Curious Javascript in .NET
26th April 2004
I’ve never had the opportunity nor the inclination to do anything with .NET; at work we use open source tools for all of our web development, and I prefer open source tools for my own personal experiments as well. At any rate, the javascript:__doPostBack links I’ve seen on .NET powered sites such as Channel 9 and Orkut plain give me the willies.

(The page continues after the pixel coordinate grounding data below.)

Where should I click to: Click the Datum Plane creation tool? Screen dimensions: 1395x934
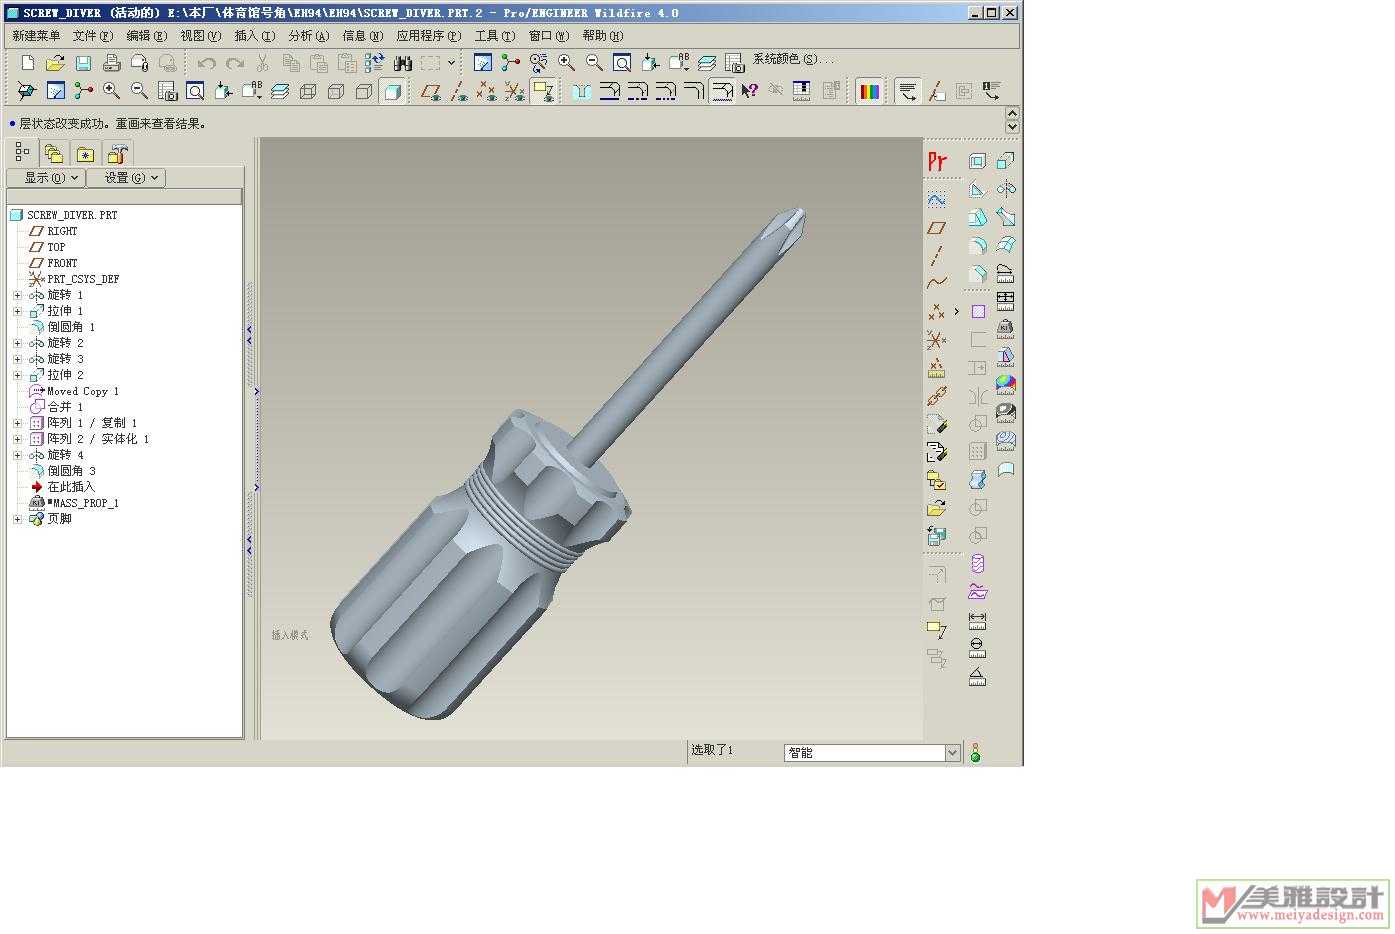936,228
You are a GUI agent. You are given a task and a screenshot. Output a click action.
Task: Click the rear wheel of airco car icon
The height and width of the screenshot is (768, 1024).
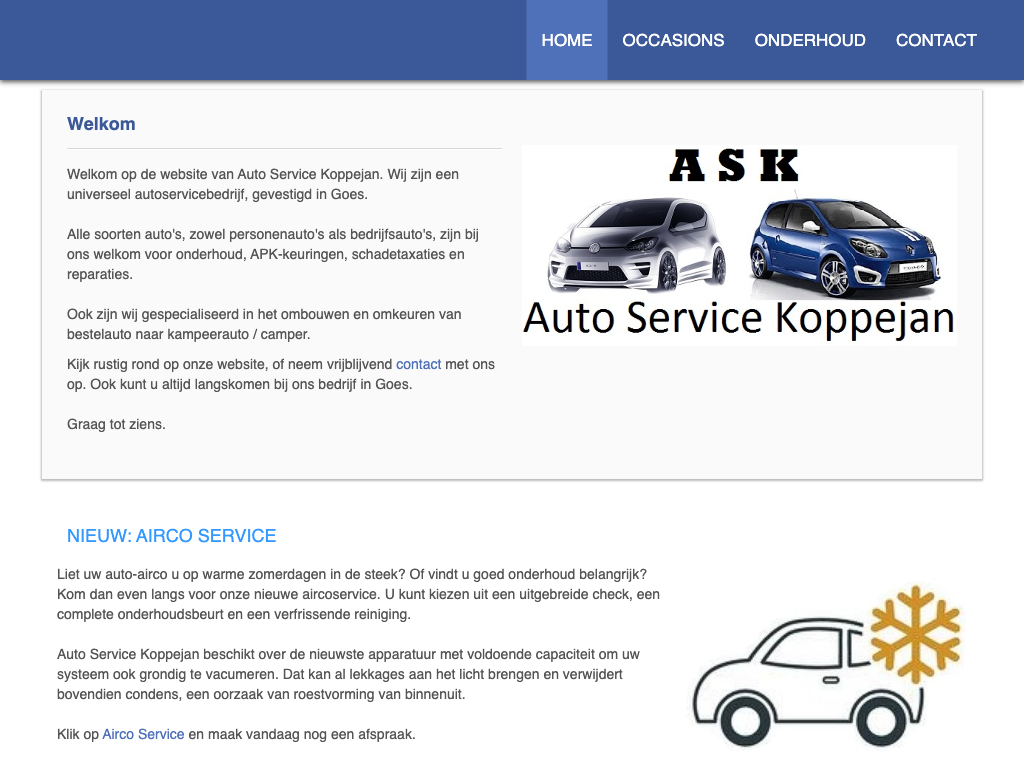pyautogui.click(x=883, y=720)
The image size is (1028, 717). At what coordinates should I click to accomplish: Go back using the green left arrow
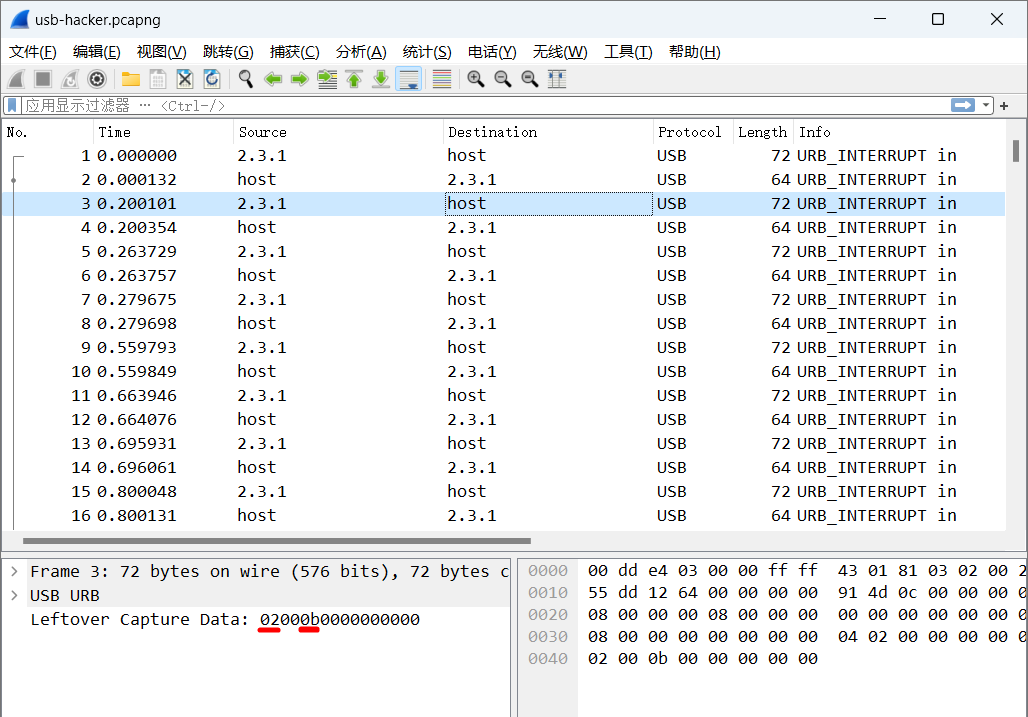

Anyway, I decided to view source and see what __doPostBack actually does. Here’s the function:
function __doPostBack(eventTarget, eventArgument) {
var theform;
if (window.navigator.appName.toLowerCase().indexOf("microsoft") > -1) {
theform = document._ctl0;
}
else {
theform = document.forms["_ctl0"];
}
theform.__EVENTTARGET.value = eventTarget.split("$").join(":");
theform.__EVENTARGUMENT.value = eventArgument;
theform.submit();
}
Note the use of a dubious user-agent based browser detection method. Now what I just don’t understand is why that browser detection is there in the first place. There are numerous ways of accessing a form by name using Javascript. document.forms['form-name'] is part of DOM level 0, and is supported by virtually every browser since Netscape 2. document.form-name is a Microsoft invention. The thing is, document.forms['form-name'] is supported by MS browsers as well. So why do a browser detect and use the MS only method when just using the other method with no detect would work equally as well?